Twelve rats underwent 20 daily food self-administration sessions on an FR5 schedule. To obtain an adequate control, it was optimal to obtain lever-press responses that were similar to those emitted by nicotine self-administering rats. Thus, rats that self-administered food pellets were subjected to a 150-s timeout period after each food pellet delivery. Starting on self-administration day 21, the effects of menthol on food self-administration were examined. The menthol test sessions were conducted every other day using a within-subjects Latin-square design, interspersed with one nontreatment session.
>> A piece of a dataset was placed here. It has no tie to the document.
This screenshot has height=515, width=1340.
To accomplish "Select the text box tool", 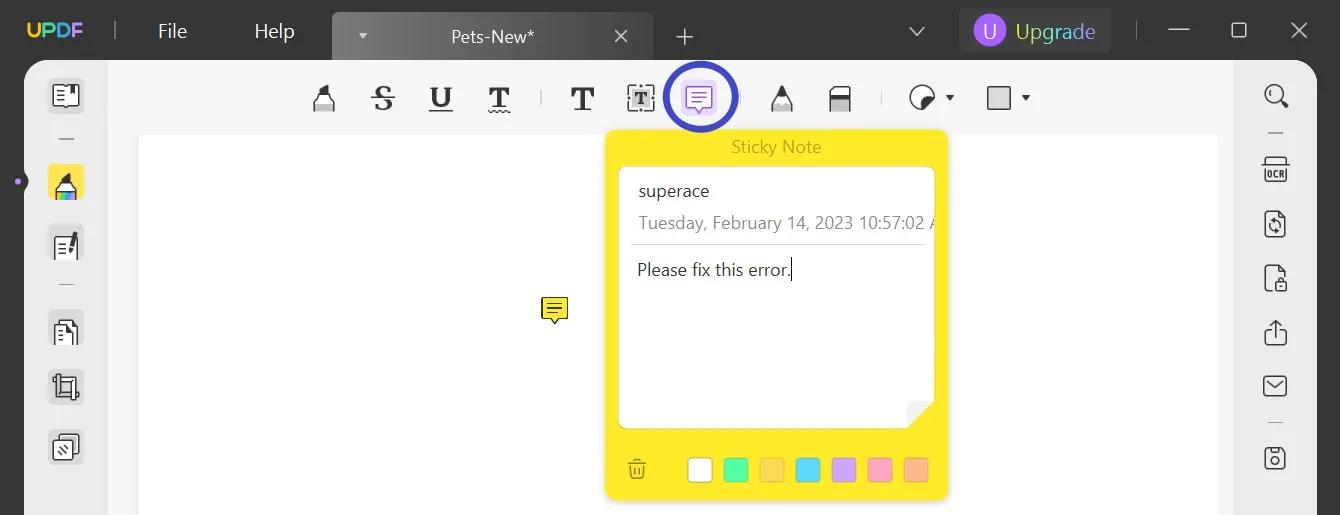I will point(640,98).
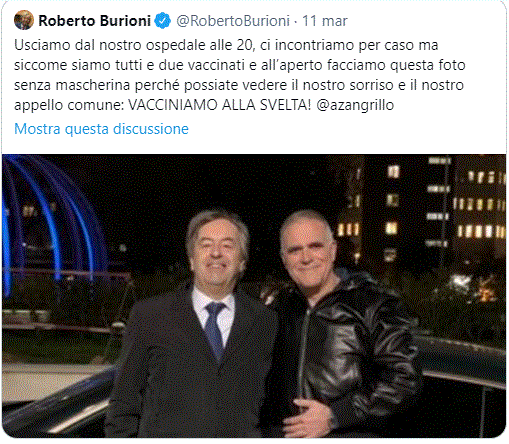This screenshot has height=444, width=509.
Task: Click the blue verified badge
Action: [x=163, y=21]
To eliminate redundant tests, menthol was tested only at doses (2.5 and 5 mg/kg) that exerted significant effects in the prior nicotine self-administration tests.

Statistical analyses

The data are expressed as the mean ± SEM number of lever responses and nicotine infusions. For Test 1, a one-way analysis of variance (ANOVA) was used to analyze the data that were averaged across the final three sessions, with nicotine dose as the factor. For Test 2, a two-way repeated-measures ANOVA was used to analyze the data, with nicotine dose as the between-subjects factor and menthol treatment as the within-subjects factor. Significant main effects and interactions in the ANOVA were followed by further analyses using a one-way ANOVA. For Tests 3 and 4, the data were analyzed using a one-way ANOVA, with menthol dose as the factor. Significant main effects in the ANOVAs were followed by Fisher’s PLSD post hoc test to verify differences among individual means.

Results

Nicotine self-administration

Within the 20 daily 1-h sessions, the rats developed steady lever-press behavior for intravenous nicotine self-administration at 0.03 mg/kg/infusion. Averaged across the final three sessions (sessions 18–20), the rats (n = 39, used subsequently for Test 1) emitted a mean ± SEM number of responses of 86 ± 18 on the active lever and 11 ± 5 responses on the inactive lever. The rats self-administered 15 ± 3 infusions of nicotine at a unit dose of 0.03 mg/kg/infusion.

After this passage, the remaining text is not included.